“Individuals who fail to consider other cultural perspectives are said to suffer from cultural myopia, a form of nearsightedness grounded in the belief that one’s own culture is appropriate and relevant in all situations and to all people” (O’Hair & Wiemann, p. 45, 2012).
Along with that thought we were asked this week to examine the The Platinum Rule” (Beebe, Beebe & Redmond, 2011). Basically the rule implies that we should treat others in the manner in which we want to be treated. With those two thoughts in mind for this blog I will examine my own personal communication styles.
Around people I know really well that includes my family and inner circle, my posture is relaxed and animated. I feel comfortable expressing my thoughts and opinions. Because we have an established rapport, shared experiences and beliefs we can talk about anything and work out our differences quickly. At work, I have a professional courtesy that I extend to my colleagues and customers. My demeanor isn’t as relaxed but I display a smile and openness to be willing to exchange ideas without drama or conflict. When conversing with individuals I’m meeting for the first time again my tone is polite but I try to exhibit a body language that promotes a willingness to engage in conversation.
In every setting, I try to be an emphatic listener and look for cues, both verbal and non-verbal communication that helps me understand the message that is being conveyed. Sometimes it talks asking probing questions or paraphrasing the context back to ensure that we both are aligned with the topic being discussed. If I am familiar with the presenter, then I can adjust my response accordingly. On occasions where I’m not familiar with the presenter, I try to obtain as much information as possible to keep the lines of communication open, honest and continuous. I try to take into account that my cultural upbringing and background may be similar, but each of us has walked a different path to get to the same endpoint and there is always a lesson to be learned or shared.

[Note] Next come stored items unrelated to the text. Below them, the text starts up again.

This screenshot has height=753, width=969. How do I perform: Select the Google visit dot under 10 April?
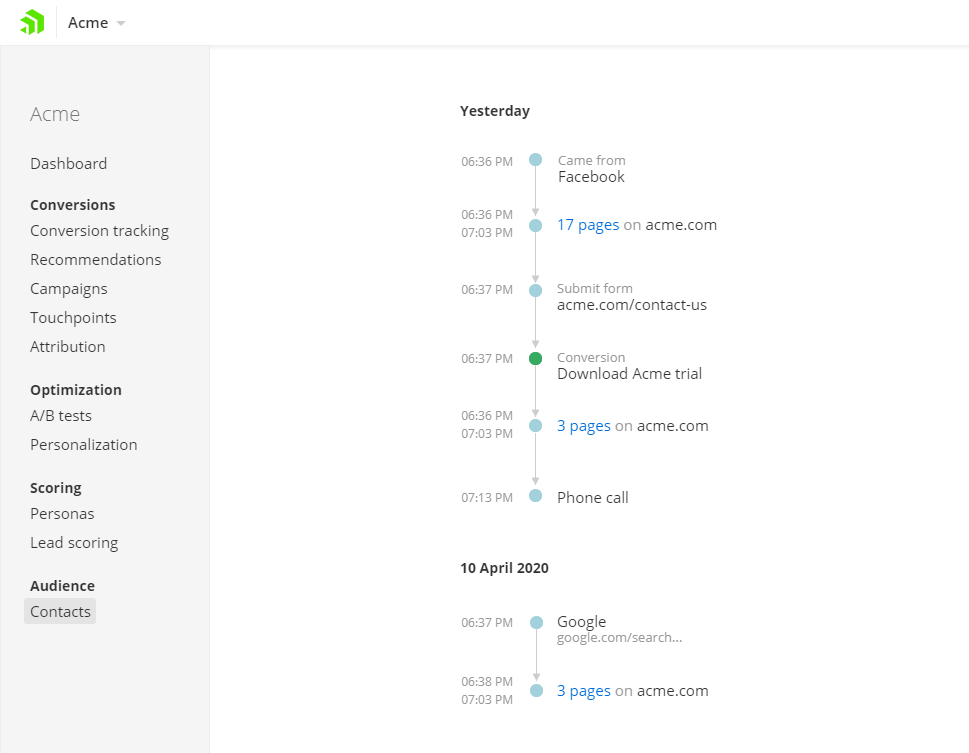[535, 622]
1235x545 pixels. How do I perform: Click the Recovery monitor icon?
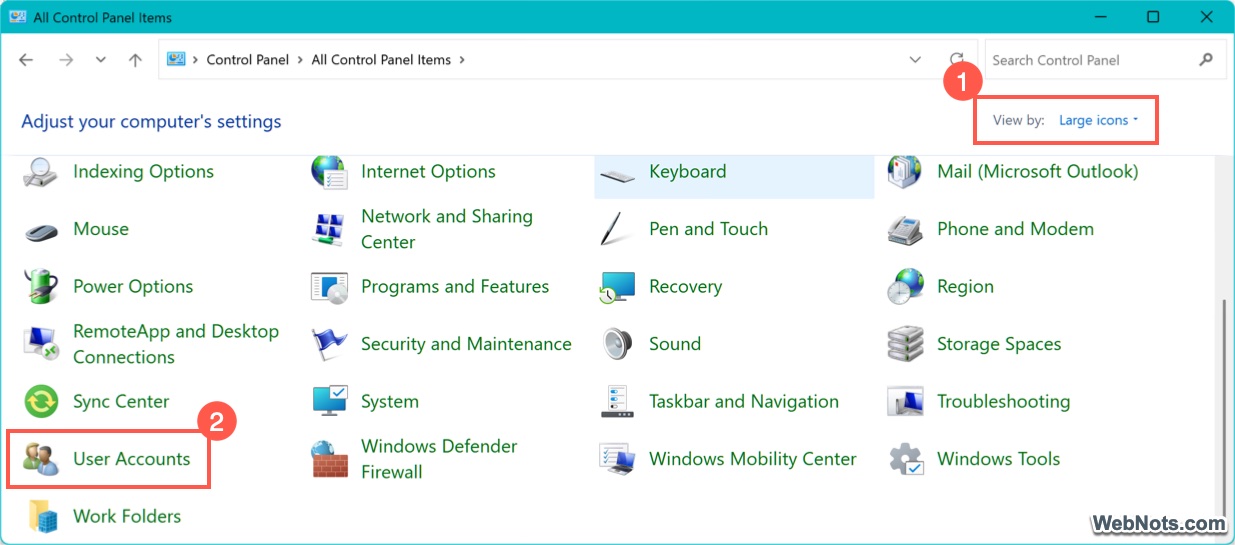click(617, 287)
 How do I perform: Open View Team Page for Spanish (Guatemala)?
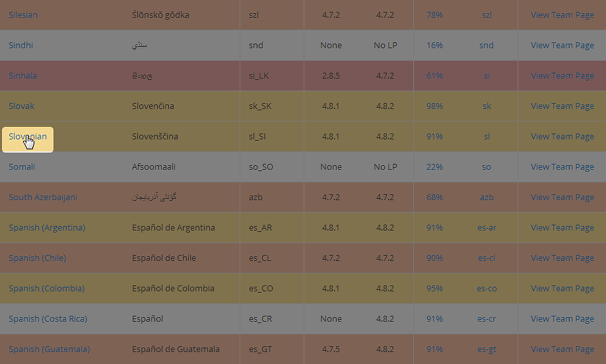tap(562, 349)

Becoming an effective communicator and listener is a lifelong practice of self-evaluation. As we age and experience new life journeys, the people and events we encounter change how we view ourselves and others. Being aware of our cultural and social differences and making the necessary adjustments to learn and not prejudge others helps to keep conflict to a minimal when communicating, written or verbally with others.
Beebe, S. A., Beebe, S. J., & Redmond, M. V. (2011). Interpersonal communication: Relating to others (6th ed.). Boston, MA: Allyn & Bacon.
O’Hair, D., & Wiemann, M. (2012). Real communication. New York: Bedford/St. Martin’s.